### [WORK ITEM]
Identify each line below that contains the word "agent", and copy it out.

START DATA SUPPLIED

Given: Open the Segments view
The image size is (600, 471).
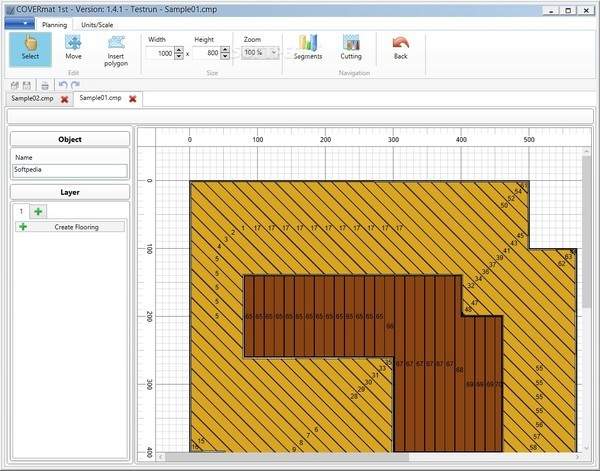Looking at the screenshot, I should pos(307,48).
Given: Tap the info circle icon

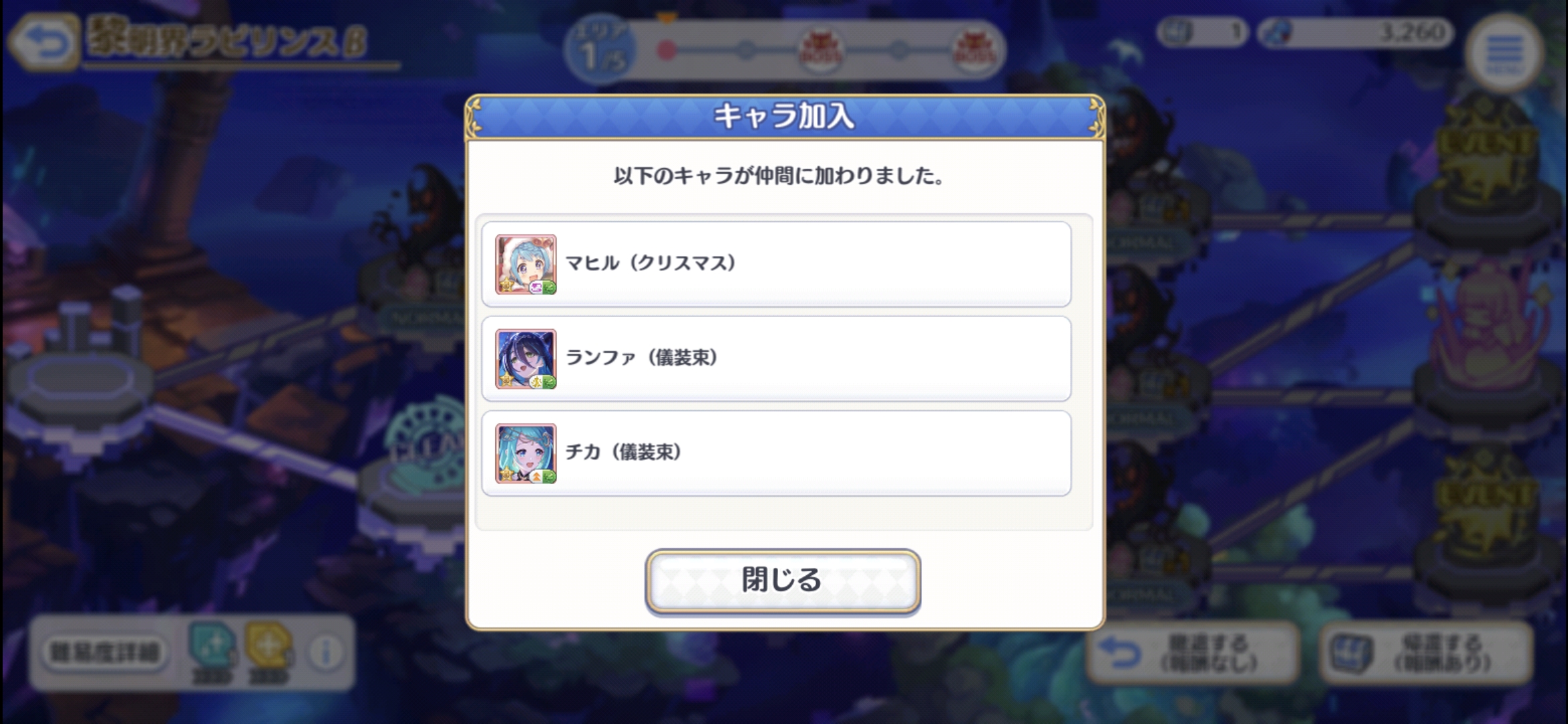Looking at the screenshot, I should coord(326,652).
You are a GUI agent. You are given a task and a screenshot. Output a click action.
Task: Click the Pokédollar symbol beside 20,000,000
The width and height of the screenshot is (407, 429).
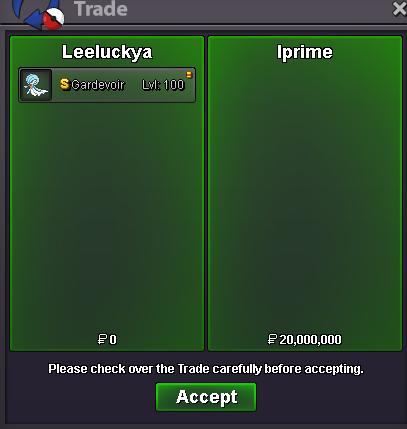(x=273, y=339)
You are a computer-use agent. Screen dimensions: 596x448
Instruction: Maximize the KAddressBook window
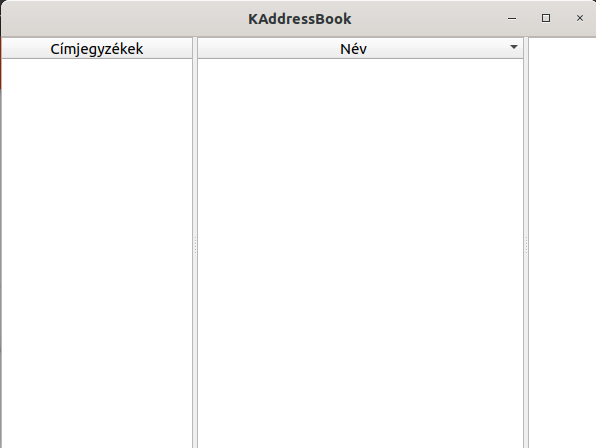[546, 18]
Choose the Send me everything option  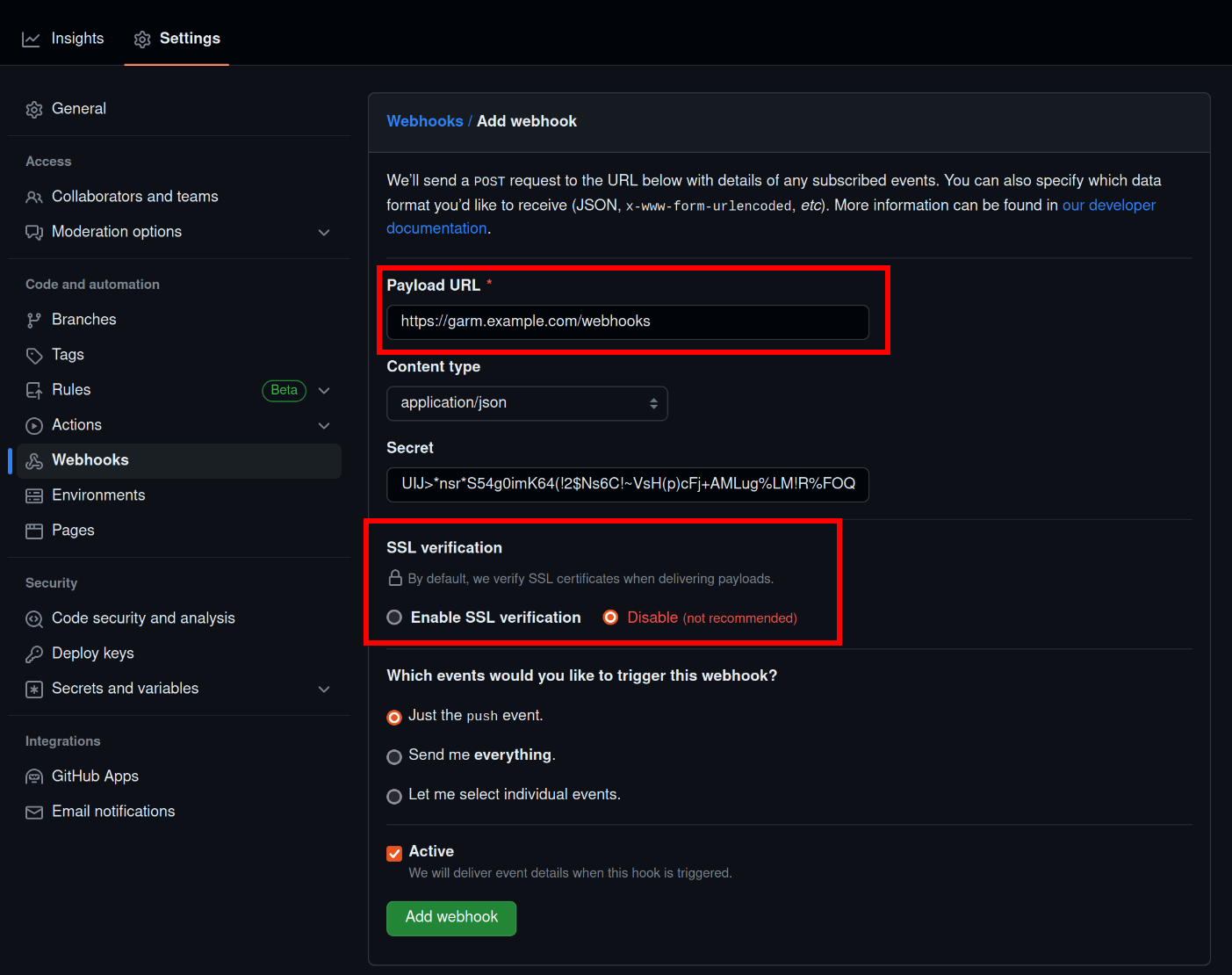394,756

END DATA SUPPLIED
START DATA SUPPLIED

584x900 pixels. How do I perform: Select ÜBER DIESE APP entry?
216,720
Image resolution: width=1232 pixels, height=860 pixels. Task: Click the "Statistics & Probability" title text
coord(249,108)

END DATA SUPPLIED

### [TASK RESULT]
You are a GUI agent. You are given a task and a screenshot. Output a click action.
You are a computer-use agent. Screen dimensions: 596x448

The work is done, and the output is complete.